First I tried linguine allegre – translated as lively linguine with anchovies. It’s actually a mongrel sort of sauce. You sauté anchovies, celery, red bell pepper, capers, olives, basil, parsley, and garlic in butter and olive oil. Stir this mixture into a simple tomato sauce and simmer it all for 40 minutes. Now, all those flavors are good, but having so many of them cook together for so long blurred their distinctions and didn’t produce any synergy. As opposed to the Spanish recipes I wrote about two weeks ago, in this case the whole seemed like less than the sum of its parts.

An oddity was a direction to cook the linguine with less than the usual amount of salt in the water because of the saltiness of the anchovies. I think you’d need a fantastically sensitive palate for that to make a difference.

Well, I said to myself, even Homer nods. Let’s try another one.

Tagliolini freschi con carote, or fresh noodles with carrots, caught my eye because carrots aren’t often a featured companion to pasta. In fact, that name ignores two other principal ingredients: sliced mushrooms and julienne strips of prosciutto, quickly sautéed in butter and oil with the diced, precooked carrots. It sounded as if it’d be very nice on homemade egg noodles.

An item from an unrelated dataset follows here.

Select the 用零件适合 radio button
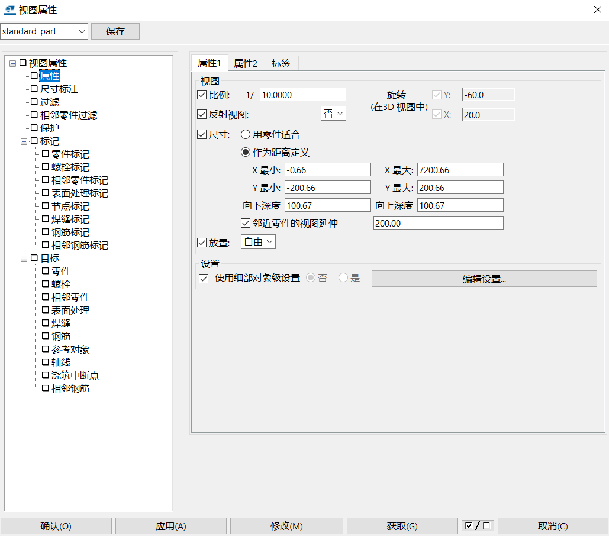This screenshot has width=609, height=536. (244, 134)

It was nice enough, but there wasn’t anywhere near enough of it. The recipe called for 6 mushrooms, 4 carrots, and 8 slices of prosciutto. The only liquid was ¼ cup of the pasta cooking water, added to the sauté pan at the end. This was supposed to be enough to dress 1½ pounds of fresh egg noodles. Fortunately, I doubted that, so I cooked only half as much pasta. Even so, there were still a lot of nearly naked noodles on the plates, with hardly any flavor of the other ingredients.

The recipe also called for grated parmigiano to be passed at the table, but trying a little on one forkful seemed only to emphasize the dryness of the dish. It did need salt and pepper, which weren’t mentioned in the recipe at all. Overall, another disappointment.

I almost feel guilty to think that this book, which gave me so much pleasure in the past, now seems to be so unrewarding. But a lot has happened since 1968. Many trips to Italy have exposed me to wonderful regional pasta preparations. I’ve published 60 of my own pasta recipes in my two cookbooks and enjoyed many more from books by other people that have appeared over the years. There’s far more access to excellent Italian ingredients and more knowledge of how to bring out the best in them. So dishes that were once new and exciting now have a lot of powerful palatal competition. I guess, as the philosopher Zeno didn’t quite say, you can never dip a ladle into the same tomato sauce twice.